Why can't we not emit those aliases to `_weak`, or reference the
`ltmp<N>` symbols instead of `_weak`? Well, MC actually adds `ltmp<N>`
symbols as part of the assembly-to-binary translation step. So any
codegen at the clang level can't access them.
All that said... this solution is actually kind of hacky. Here, we avoid
creating the private-label symbols at parse time. This is acceptable
since we never emit those symbols in our output. However, in ld64, any
aliasing temporary symbols (ignored or otherwise) won't retain coalesced
data. But implementing this is harder -- we would have to create those
symbols first (so we can emit their names later), but we would have to
ensure the linker correctly shuffles them around when their aliasees get
coalesced.
Additionally, ld64 treats these temporary symbols as functionally
equivalent to the weak symbols themselves -- that is, it will emit weak
binds when those non-weak temporary aliases are referenced.
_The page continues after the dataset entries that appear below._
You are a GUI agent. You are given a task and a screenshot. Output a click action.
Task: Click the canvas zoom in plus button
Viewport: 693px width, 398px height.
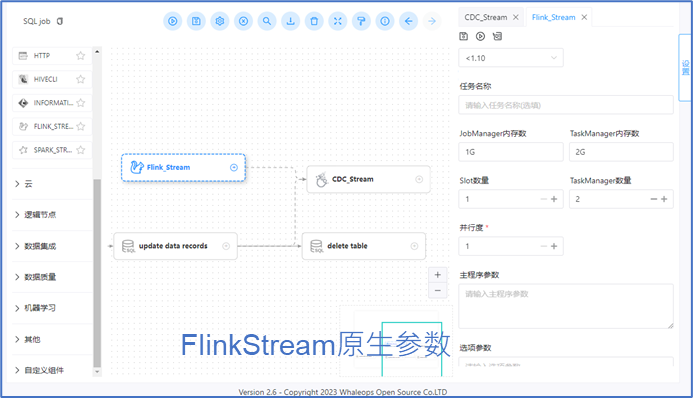[x=438, y=275]
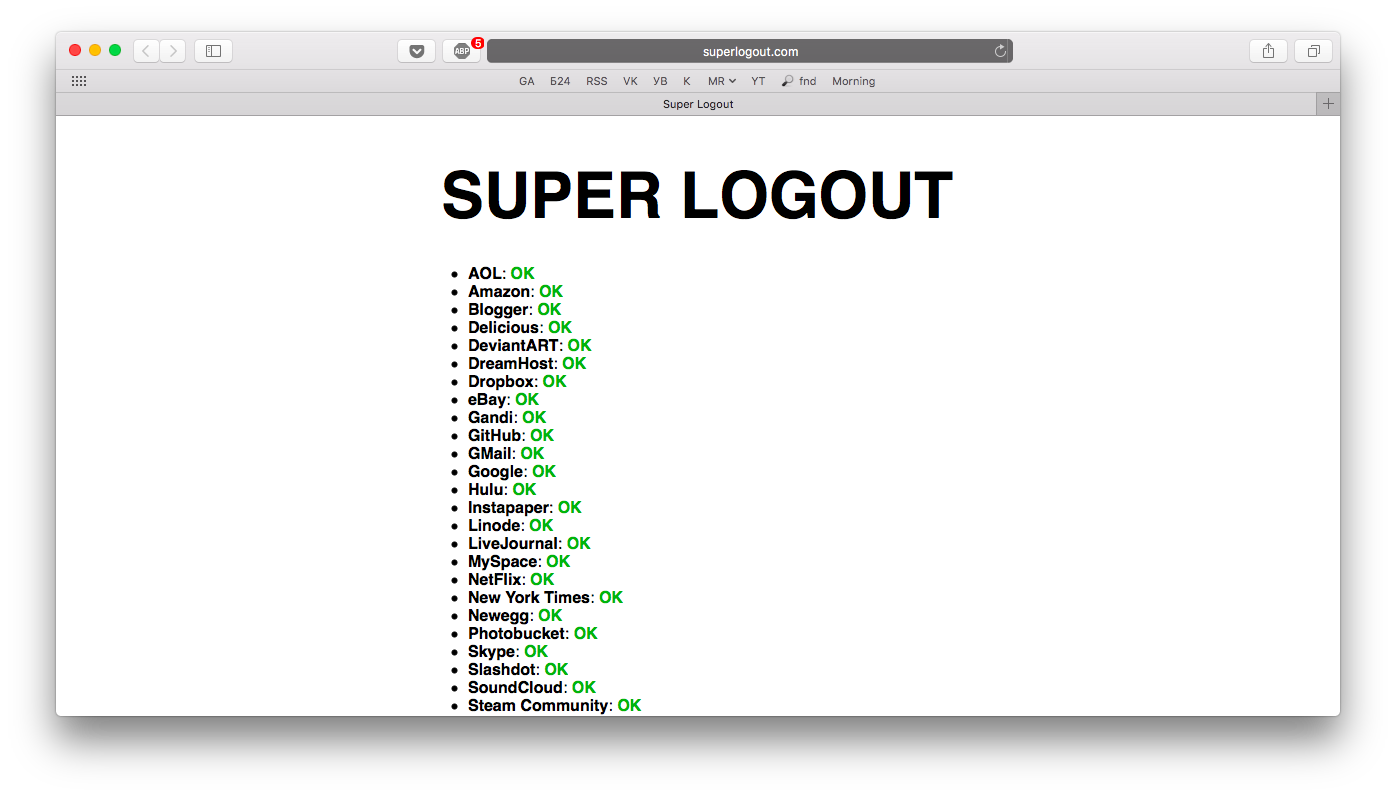The image size is (1396, 796).
Task: Click the VK bookmark in favorites bar
Action: point(630,81)

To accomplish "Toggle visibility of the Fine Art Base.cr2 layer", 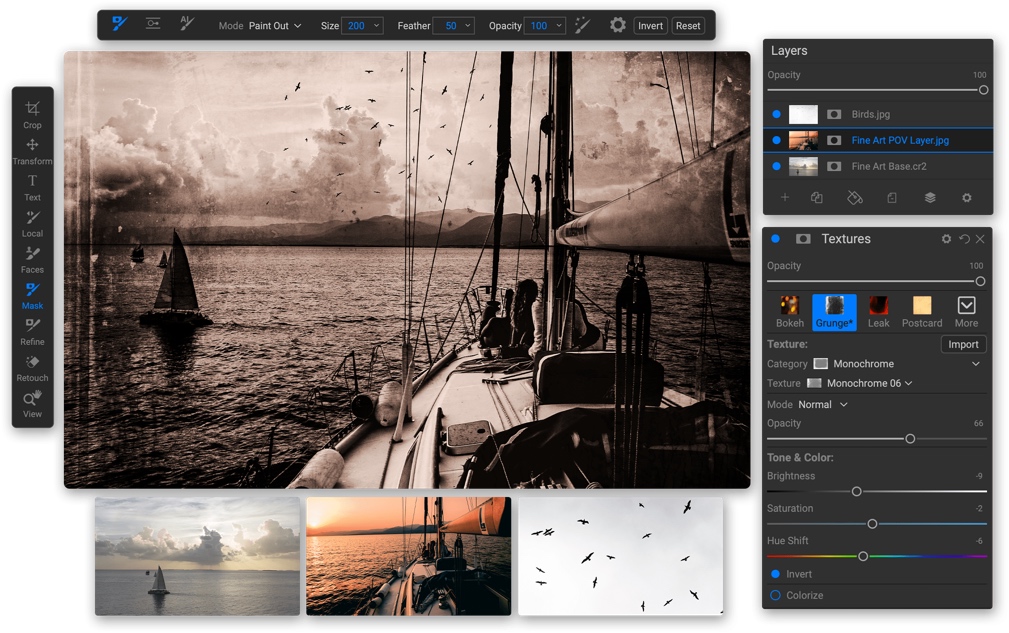I will pyautogui.click(x=777, y=166).
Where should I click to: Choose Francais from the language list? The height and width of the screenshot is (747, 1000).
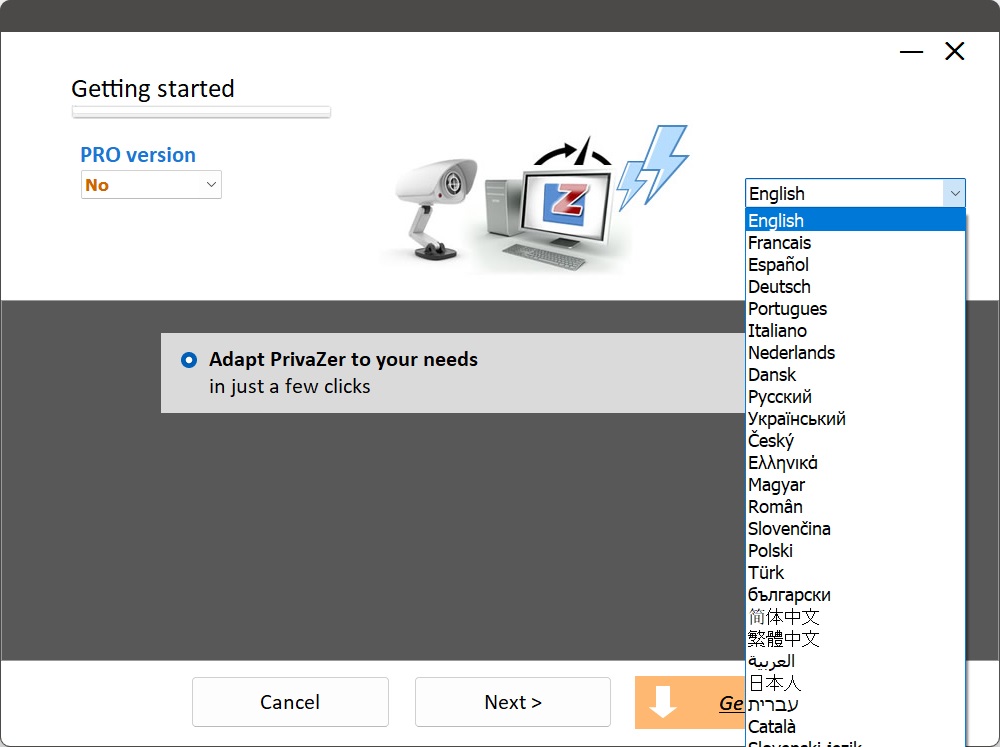[780, 243]
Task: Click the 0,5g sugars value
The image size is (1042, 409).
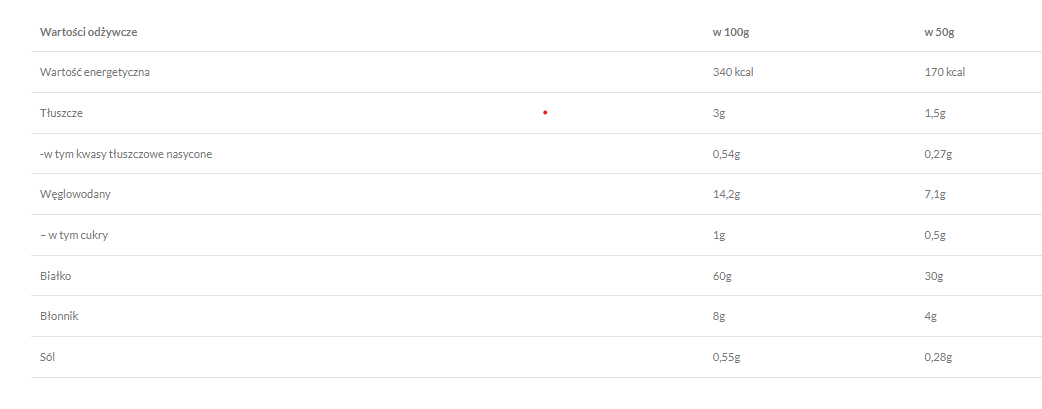Action: click(x=935, y=235)
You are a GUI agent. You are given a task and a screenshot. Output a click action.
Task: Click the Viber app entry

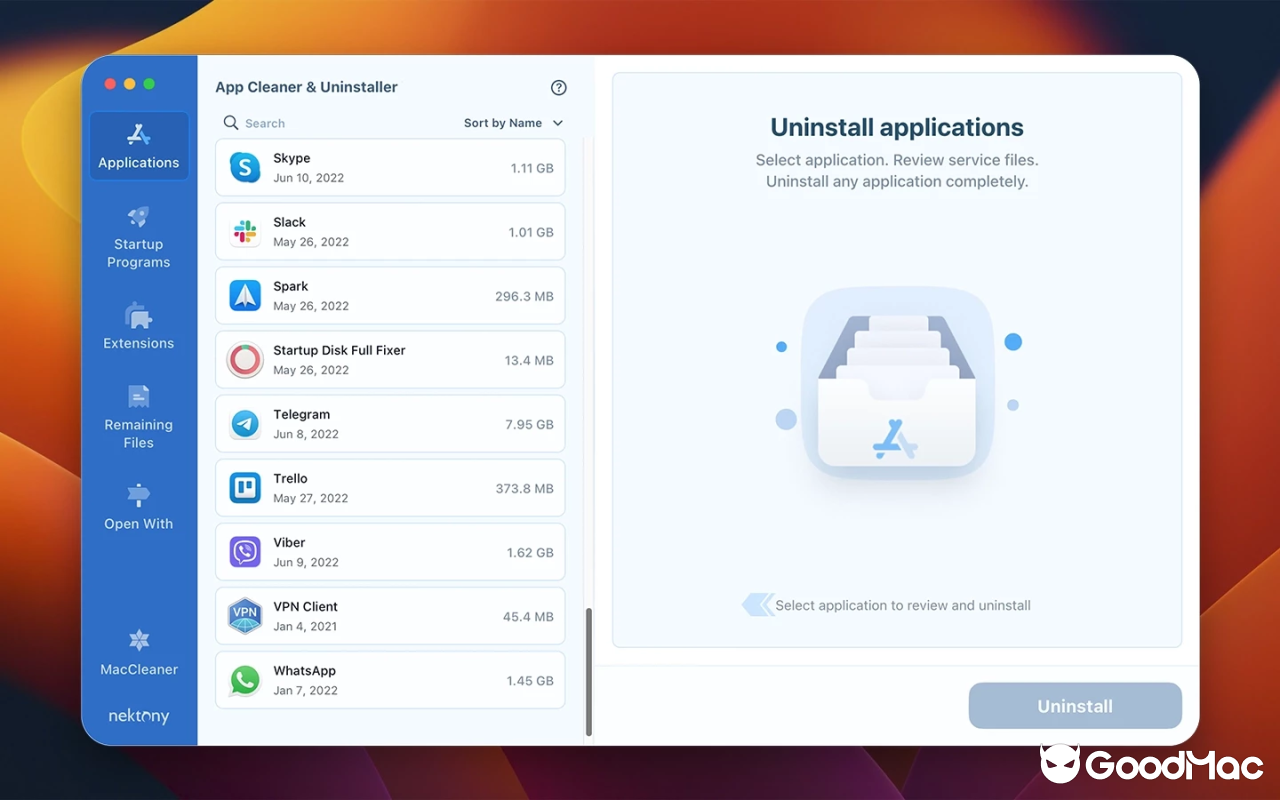coord(390,551)
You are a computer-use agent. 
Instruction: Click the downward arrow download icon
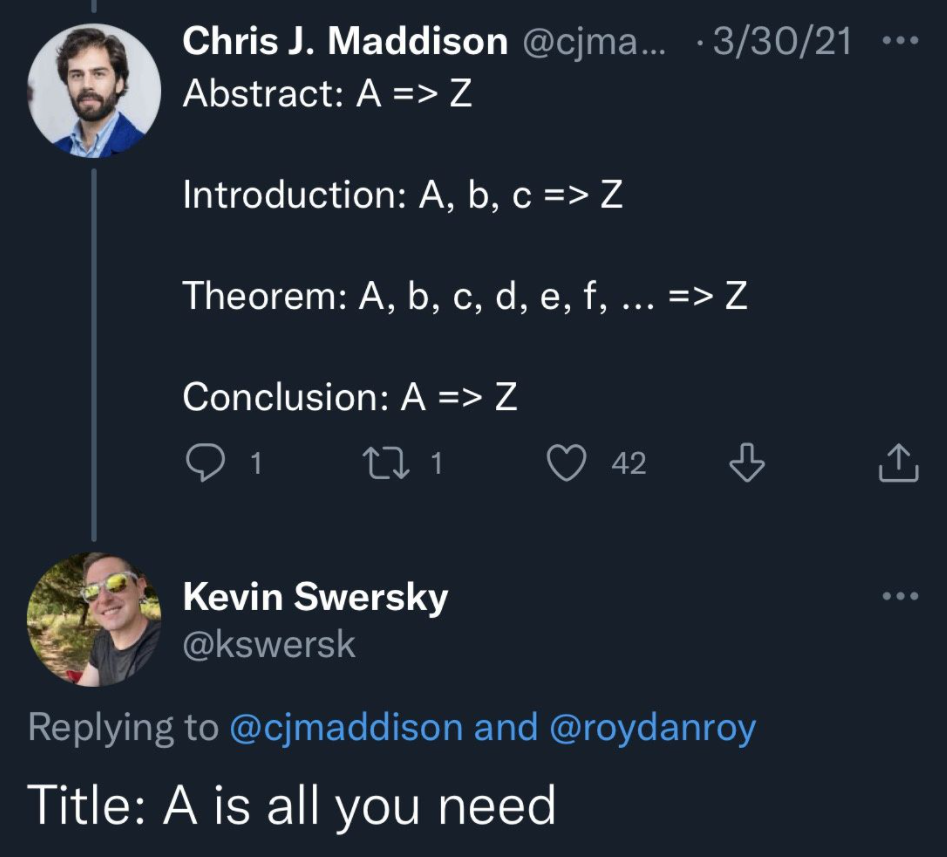point(747,462)
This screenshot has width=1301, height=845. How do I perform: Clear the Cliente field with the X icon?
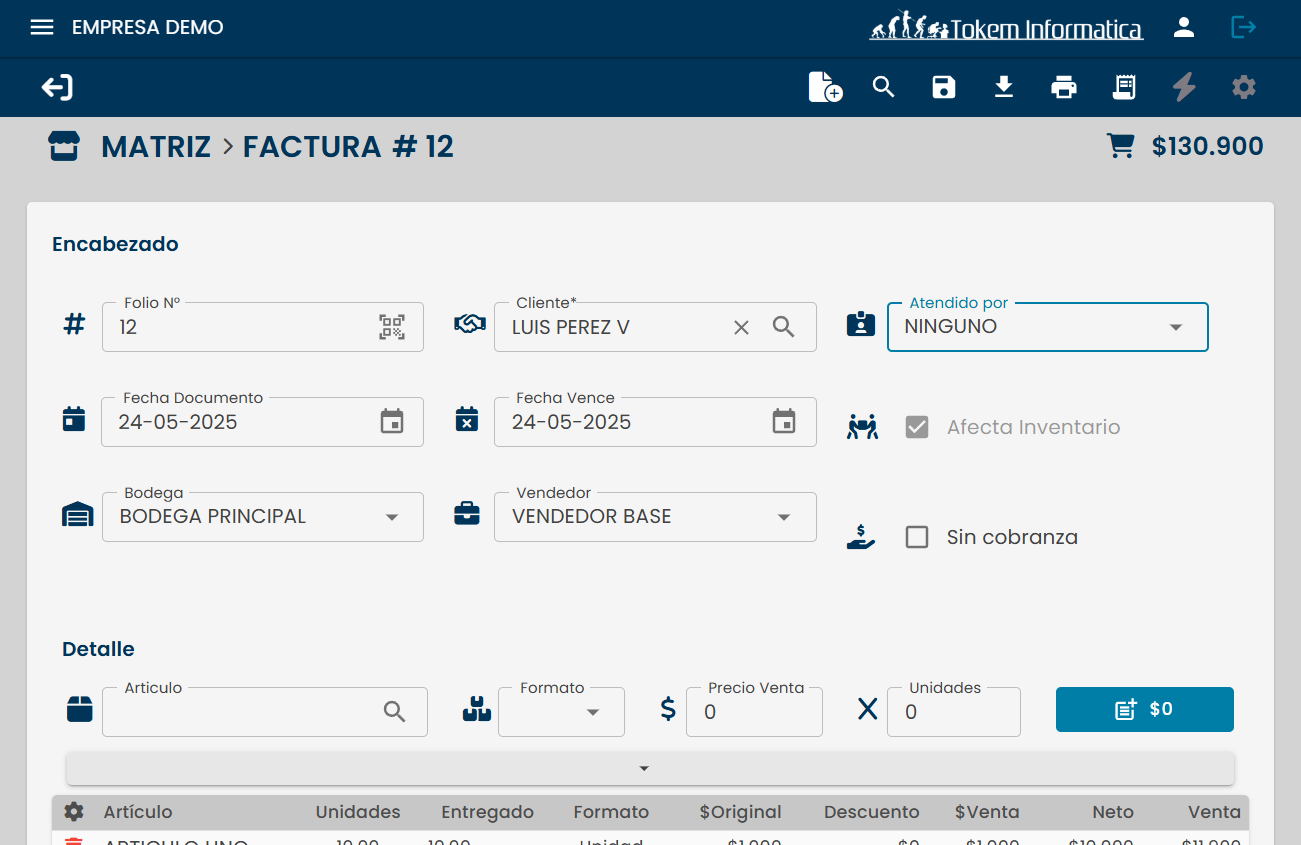(741, 326)
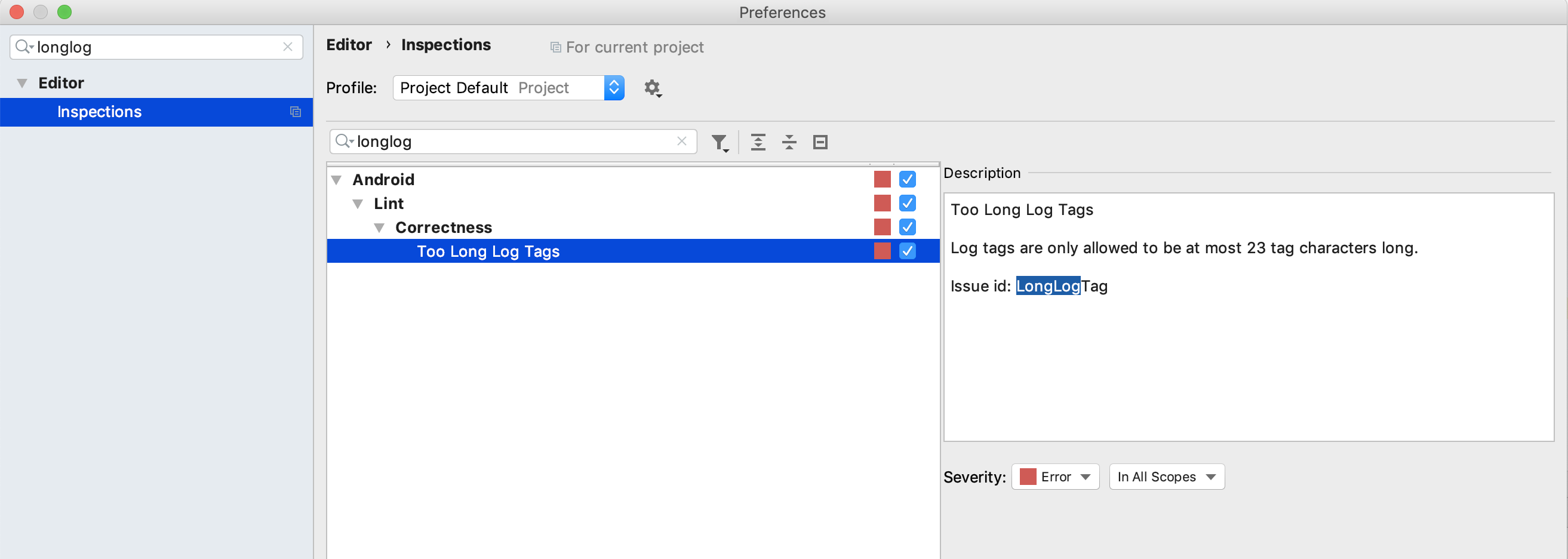Collapse the Editor section in the sidebar
The height and width of the screenshot is (559, 1568).
pos(21,83)

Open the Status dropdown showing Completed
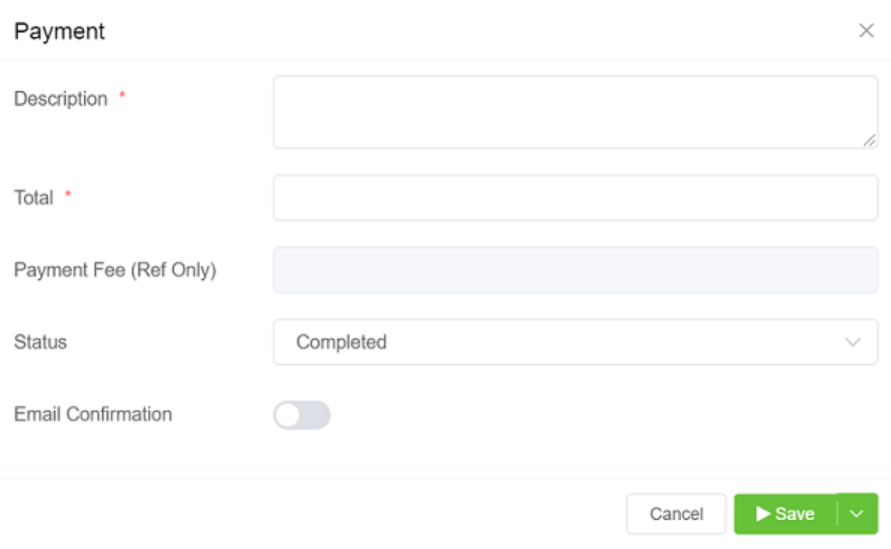click(575, 342)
We have
imitated this behavior for private-label symbols, but implementing it for
local aliases in general seems substantially more difficult. I'm not
sure if any programs actually depend on this behavior though, so maybe
it's a moot point.
Finally, ld64 does all this regardless of whether
`.subsections_via_symbols` is specified. We don't. But again, given how
rare the lack of that directive is (I've only seen it from hand-written
assembly inputs), I don't think we need to worry about it.